▸ ABOUT THIS TASK:
Each line in the entries that has the word "size" has to be copied.

▸ INPUT DATA:

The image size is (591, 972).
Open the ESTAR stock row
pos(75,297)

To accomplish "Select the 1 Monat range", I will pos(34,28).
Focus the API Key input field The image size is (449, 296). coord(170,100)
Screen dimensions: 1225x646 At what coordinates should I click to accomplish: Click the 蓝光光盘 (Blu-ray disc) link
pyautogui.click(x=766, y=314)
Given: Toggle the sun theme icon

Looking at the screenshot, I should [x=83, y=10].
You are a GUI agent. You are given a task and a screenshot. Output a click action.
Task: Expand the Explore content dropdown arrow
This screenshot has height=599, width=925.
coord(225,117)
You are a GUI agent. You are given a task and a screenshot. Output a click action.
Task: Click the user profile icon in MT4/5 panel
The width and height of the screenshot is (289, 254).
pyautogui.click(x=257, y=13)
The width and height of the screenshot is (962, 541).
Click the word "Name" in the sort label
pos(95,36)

* * *

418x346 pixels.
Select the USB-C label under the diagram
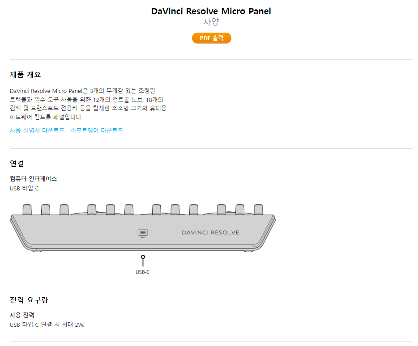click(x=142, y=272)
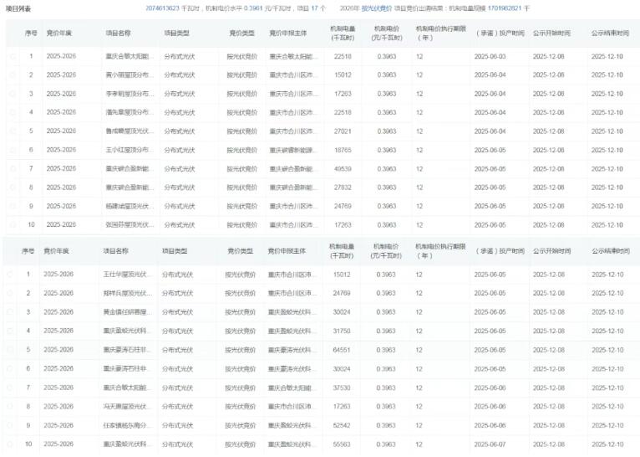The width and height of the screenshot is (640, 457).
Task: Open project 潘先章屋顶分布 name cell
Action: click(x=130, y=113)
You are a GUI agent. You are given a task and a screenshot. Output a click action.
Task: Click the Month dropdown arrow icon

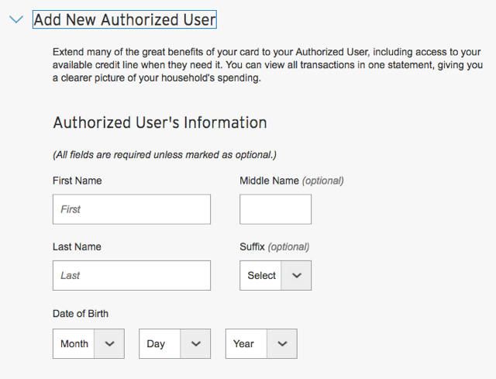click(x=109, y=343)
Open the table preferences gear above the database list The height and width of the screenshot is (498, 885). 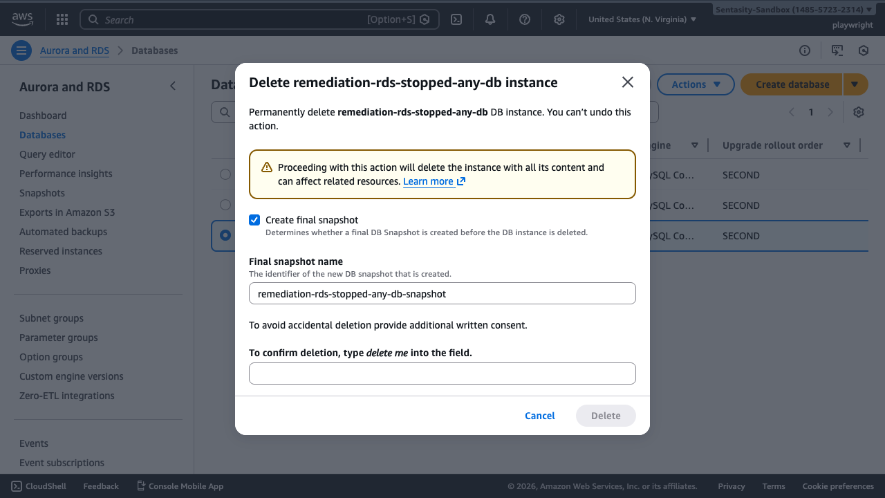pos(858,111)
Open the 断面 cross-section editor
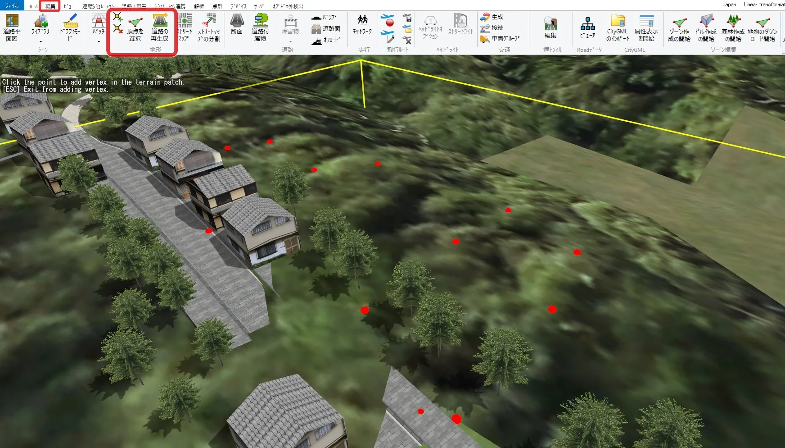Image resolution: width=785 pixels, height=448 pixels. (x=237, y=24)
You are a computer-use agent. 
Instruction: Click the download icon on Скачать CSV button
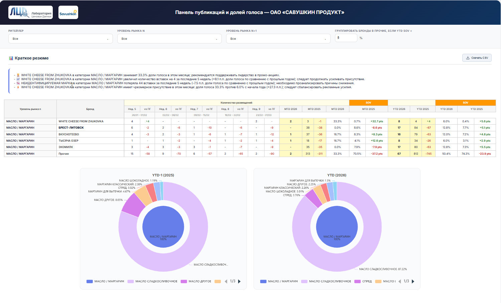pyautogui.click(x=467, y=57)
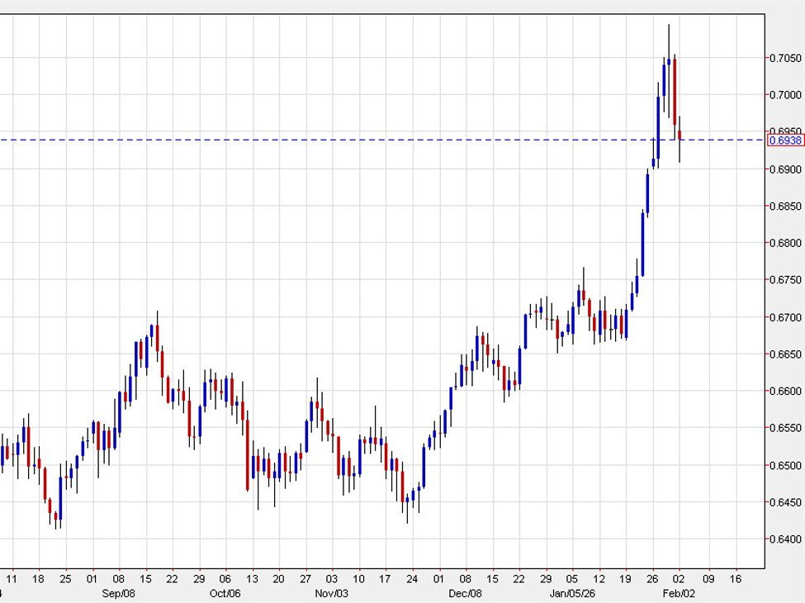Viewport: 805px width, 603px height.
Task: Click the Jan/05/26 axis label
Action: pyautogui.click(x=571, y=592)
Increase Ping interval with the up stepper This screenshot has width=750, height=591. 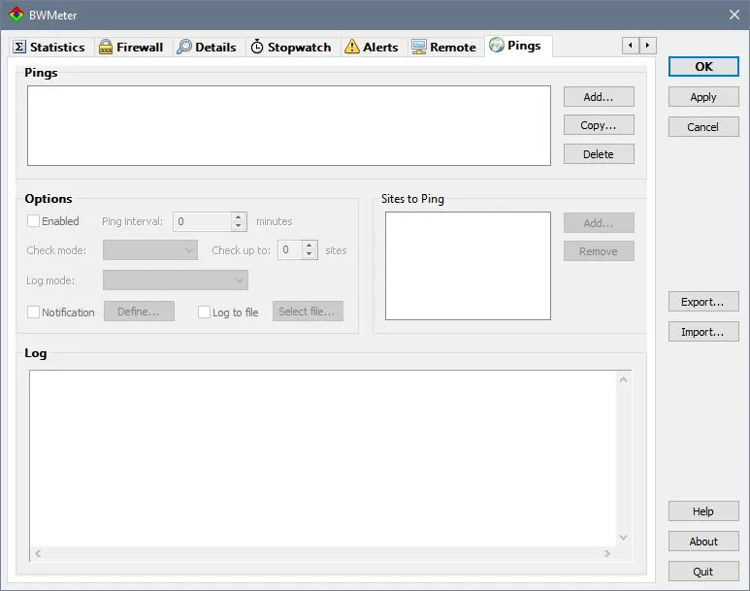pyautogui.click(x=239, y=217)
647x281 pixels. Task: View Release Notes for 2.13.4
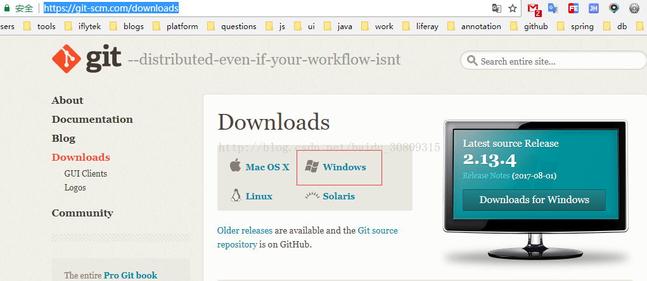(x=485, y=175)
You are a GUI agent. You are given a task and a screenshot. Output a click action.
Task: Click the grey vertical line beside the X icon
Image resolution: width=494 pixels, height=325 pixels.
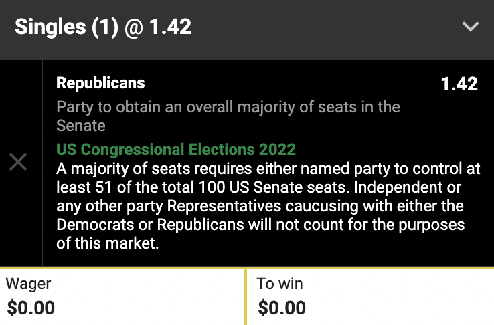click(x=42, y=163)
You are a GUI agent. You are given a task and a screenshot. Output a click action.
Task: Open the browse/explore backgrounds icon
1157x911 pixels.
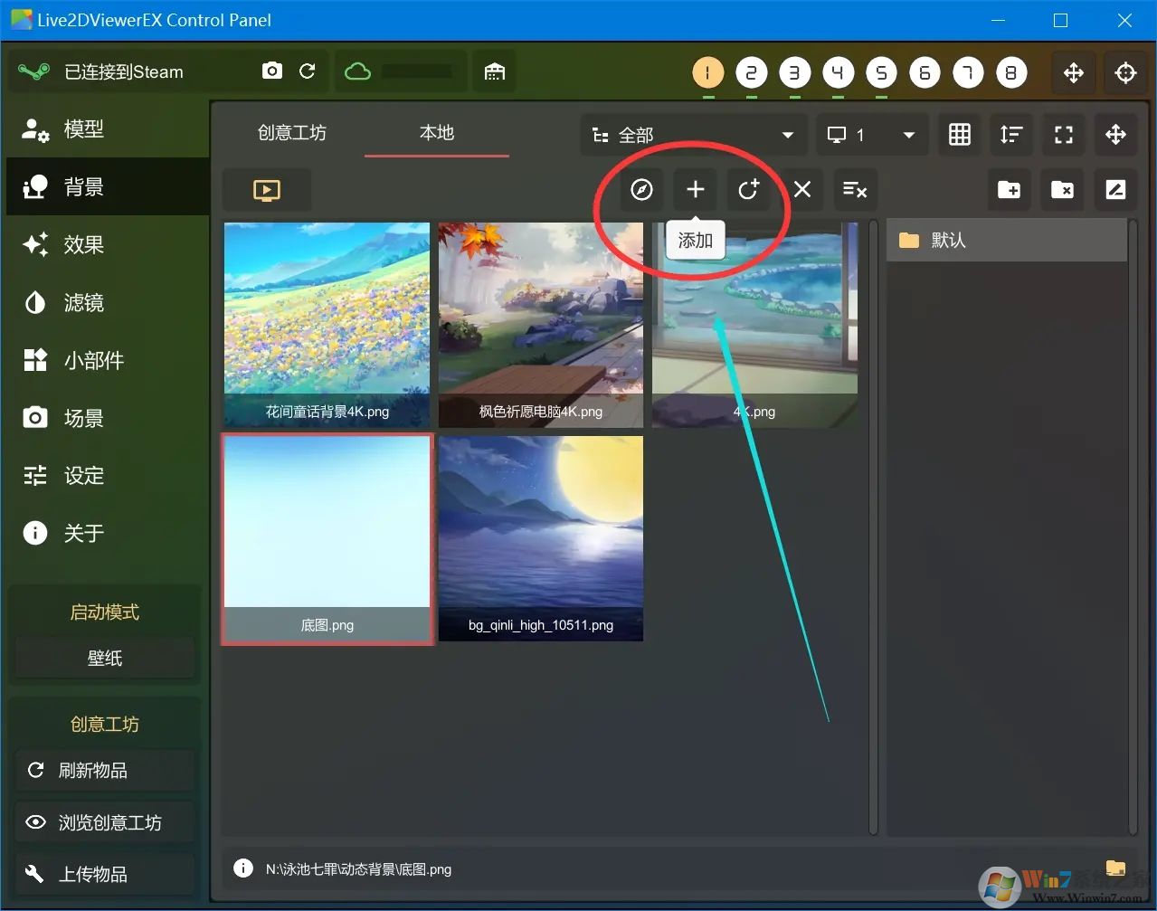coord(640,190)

▸ RESPONSE FOR THIS EXERCISE:
The image size is (591, 972).
Focus the API Key input field The image size is (449, 296). coord(170,100)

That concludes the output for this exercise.